7-10 NOVEMBRE 2012
Facultat de Geografia i Història - Universitat de Barcelona
Dimecres 7/11/2012
Dijous 8/11/2012
Divendres 9/11/2012
Dissabte 10/11/2012
From Public Places to State of Exception Zones:Istanbul’s Alevi Populated, Leftist Identified Neighborhoods
Department of Anthropology (dy75@cornell.edu)
Abstract
Drawing on the experiences of Alevi community in urban Turkey, the paper I would like to present will discuss the ways in which a marginalized community became one of the central forces of revolutionary struggle by the 1970s. Alevism is a liberal and even secular sect of Islam, which has been associated with left-wing politics. Mass migration of the Alevi community to the big cites began in the 1970s as a result of a number of violent nationalists attacks they faced in their hometowns.
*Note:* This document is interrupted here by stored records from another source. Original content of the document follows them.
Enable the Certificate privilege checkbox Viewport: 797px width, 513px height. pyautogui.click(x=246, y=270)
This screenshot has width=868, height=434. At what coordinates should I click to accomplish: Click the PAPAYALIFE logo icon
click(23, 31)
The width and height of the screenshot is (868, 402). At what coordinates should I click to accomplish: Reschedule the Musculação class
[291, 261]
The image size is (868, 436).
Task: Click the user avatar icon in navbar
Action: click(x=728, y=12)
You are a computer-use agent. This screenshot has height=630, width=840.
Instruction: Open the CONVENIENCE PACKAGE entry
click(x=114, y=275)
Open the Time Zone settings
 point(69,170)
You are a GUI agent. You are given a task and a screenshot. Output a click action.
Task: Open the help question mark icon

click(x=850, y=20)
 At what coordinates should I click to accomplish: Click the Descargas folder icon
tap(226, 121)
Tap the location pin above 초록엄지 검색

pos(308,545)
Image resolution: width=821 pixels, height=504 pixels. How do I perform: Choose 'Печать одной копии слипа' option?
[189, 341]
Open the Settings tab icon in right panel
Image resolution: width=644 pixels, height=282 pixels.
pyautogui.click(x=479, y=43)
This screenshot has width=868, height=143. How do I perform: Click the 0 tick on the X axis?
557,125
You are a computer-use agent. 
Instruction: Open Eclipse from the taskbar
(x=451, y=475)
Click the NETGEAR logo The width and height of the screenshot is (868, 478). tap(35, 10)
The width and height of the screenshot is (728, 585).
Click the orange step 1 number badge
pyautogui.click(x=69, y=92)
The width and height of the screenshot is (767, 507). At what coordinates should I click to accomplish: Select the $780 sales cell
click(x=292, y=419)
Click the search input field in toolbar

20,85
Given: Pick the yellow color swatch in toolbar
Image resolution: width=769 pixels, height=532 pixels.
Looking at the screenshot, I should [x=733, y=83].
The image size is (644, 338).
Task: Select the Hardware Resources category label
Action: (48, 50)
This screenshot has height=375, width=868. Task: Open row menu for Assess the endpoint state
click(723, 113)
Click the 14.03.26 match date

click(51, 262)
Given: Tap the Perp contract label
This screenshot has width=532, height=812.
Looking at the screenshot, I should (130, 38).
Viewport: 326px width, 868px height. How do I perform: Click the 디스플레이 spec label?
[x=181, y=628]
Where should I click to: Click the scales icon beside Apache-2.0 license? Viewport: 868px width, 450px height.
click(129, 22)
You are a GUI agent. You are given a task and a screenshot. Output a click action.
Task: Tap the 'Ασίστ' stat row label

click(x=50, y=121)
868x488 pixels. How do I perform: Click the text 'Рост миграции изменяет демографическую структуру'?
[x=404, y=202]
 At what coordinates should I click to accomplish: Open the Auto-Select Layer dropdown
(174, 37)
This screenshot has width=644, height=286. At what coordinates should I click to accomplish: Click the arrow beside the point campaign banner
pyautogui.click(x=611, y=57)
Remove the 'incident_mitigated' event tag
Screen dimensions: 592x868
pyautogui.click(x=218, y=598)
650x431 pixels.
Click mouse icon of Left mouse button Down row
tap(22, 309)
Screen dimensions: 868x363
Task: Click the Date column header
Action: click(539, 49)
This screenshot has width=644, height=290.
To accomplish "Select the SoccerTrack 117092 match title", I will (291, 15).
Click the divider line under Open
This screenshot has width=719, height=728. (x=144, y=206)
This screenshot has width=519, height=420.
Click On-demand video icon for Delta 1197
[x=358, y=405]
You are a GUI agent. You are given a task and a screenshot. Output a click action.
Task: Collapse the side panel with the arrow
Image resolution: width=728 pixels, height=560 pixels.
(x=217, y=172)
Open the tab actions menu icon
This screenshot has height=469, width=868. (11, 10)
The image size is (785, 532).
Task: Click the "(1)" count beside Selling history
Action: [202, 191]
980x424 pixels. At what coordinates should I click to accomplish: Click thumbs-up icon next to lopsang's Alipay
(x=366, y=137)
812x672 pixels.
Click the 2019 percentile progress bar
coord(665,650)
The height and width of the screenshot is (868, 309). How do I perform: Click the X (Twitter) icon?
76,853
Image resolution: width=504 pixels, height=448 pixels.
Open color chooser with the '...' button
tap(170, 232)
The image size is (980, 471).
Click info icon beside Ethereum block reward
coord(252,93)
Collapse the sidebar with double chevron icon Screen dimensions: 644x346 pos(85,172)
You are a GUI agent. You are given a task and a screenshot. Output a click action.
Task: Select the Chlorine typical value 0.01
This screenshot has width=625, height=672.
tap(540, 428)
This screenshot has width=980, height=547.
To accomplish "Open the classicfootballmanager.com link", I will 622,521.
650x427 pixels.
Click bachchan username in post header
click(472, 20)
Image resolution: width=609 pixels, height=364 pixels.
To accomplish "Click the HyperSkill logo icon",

First, the paper will discuss the ways in which Alevi populated neighborhoods have become the places of revolutionary left in Turkey. After discussing the activist history of these neighborhoods and its significance in Turkey’s history of opposition and resistance, the paper will point out different governmental techniques and state performances that led to social and spatial isolation of these neighbourhoods. The paper will argue that Alevi neighbourhoods, in which autonomous governments established in the 70s, were one of the most crucial public spaces in Istanbul that allowed transformative multi-ethnic and interclass interactions/encounters. However, by the 1990s in relation to the development of unofficial state of exception policies in the urban space where politically “dangerous” populations live, these neighbourhoods turned into isolated places in which fear and violence prevails. The paper will illustrate the processes and governmental techniques that contributed to reconstruction of these neighbourhoods as “state of exception” zones and analyse the effects of these processes not only on the Alevi community but also on the urban life.